RECORD EXCERPTS:

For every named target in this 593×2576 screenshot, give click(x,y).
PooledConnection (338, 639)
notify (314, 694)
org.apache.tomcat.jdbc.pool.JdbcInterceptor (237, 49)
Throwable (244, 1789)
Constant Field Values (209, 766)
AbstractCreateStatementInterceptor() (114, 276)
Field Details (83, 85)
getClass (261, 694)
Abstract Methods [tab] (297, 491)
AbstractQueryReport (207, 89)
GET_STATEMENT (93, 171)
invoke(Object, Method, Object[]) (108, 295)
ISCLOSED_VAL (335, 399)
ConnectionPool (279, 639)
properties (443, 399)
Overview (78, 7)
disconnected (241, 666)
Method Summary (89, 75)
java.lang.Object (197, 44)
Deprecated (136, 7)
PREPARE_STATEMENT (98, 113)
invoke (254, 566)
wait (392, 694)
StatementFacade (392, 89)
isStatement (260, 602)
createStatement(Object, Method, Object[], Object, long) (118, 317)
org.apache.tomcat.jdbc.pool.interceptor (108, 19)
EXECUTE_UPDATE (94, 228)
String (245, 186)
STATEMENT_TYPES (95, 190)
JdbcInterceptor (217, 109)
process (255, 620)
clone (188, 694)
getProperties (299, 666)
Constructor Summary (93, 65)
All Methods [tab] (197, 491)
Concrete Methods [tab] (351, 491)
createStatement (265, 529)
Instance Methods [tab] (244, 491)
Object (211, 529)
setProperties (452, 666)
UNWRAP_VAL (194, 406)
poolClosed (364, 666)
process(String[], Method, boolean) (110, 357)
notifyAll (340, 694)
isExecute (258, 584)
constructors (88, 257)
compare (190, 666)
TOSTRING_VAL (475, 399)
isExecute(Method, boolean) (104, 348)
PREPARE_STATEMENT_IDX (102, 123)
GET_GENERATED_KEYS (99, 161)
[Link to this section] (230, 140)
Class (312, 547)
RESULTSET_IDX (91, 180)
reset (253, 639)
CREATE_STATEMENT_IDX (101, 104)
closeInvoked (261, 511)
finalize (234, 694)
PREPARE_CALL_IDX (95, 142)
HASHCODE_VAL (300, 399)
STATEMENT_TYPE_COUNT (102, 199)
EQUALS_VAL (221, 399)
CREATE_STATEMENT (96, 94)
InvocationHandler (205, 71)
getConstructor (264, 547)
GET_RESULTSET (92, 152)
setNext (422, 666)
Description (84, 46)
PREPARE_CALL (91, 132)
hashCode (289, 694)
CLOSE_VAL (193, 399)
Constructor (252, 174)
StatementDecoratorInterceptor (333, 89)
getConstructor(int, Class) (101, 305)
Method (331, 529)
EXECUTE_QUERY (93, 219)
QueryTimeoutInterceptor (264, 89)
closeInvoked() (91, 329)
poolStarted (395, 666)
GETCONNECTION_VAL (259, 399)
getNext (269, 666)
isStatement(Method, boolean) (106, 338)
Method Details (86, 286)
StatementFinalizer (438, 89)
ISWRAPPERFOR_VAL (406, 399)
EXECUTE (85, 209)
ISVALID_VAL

EXERCISE BRIEF:
Up to and including the line with "EQUALS_VAL (221, 399)", print every line of the records from the start.

SOLUTION TO THIS TASK:
For every named target in this 593×2576 screenshot, give click(x,y).
PooledConnection (338, 639)
notify (314, 694)
org.apache.tomcat.jdbc.pool.JdbcInterceptor (237, 49)
Throwable (244, 1789)
Constant Field Values (209, 766)
AbstractCreateStatementInterceptor() (114, 276)
Field Details (83, 85)
getClass (261, 694)
Abstract Methods [tab] (297, 491)
AbstractQueryReport (207, 89)
GET_STATEMENT (93, 171)
invoke(Object, Method, Object[]) (108, 295)
ISCLOSED_VAL (335, 399)
ConnectionPool (279, 639)
properties (443, 399)
Overview (78, 7)
disconnected (241, 666)
Method Summary (89, 75)
java.lang.Object (197, 44)
Deprecated (136, 7)
PREPARE_STATEMENT (98, 113)
invoke (254, 566)
wait (392, 694)
StatementFacade (392, 89)
isStatement (260, 602)
createStatement(Object, Method, Object[], Object, long) (118, 317)
org.apache.tomcat.jdbc.pool.interceptor (108, 19)
EXECUTE_UPDATE (94, 228)
String (245, 186)
STATEMENT_TYPES (95, 190)
JdbcInterceptor (217, 109)
process (255, 620)
clone (188, 694)
getProperties (299, 666)
Constructor Summary (93, 65)
All Methods [tab] (197, 491)
Concrete Methods [tab] (351, 491)
createStatement (265, 529)
Instance Methods [tab] (244, 491)
Object (211, 529)
setProperties (452, 666)
UNWRAP_VAL (194, 406)
poolClosed (364, 666)
process(String[], Method, boolean) (110, 357)
notifyAll (340, 694)
isExecute (258, 584)
constructors (88, 257)
compare (190, 666)
TOSTRING_VAL (475, 399)
isExecute(Method, boolean) (104, 348)
PREPARE_STATEMENT_IDX (102, 123)
GET_GENERATED_KEYS (99, 161)
[Link to this section] (230, 140)
Class (312, 547)
RESULTSET_IDX (91, 180)
reset (253, 639)
CREATE_STATEMENT_IDX (101, 104)
closeInvoked (261, 511)
finalize (234, 694)
PREPARE_CALL_IDX (95, 142)
HASHCODE_VAL (300, 399)
STATEMENT_TYPE_COUNT (102, 199)
EQUALS_VAL (221, 399)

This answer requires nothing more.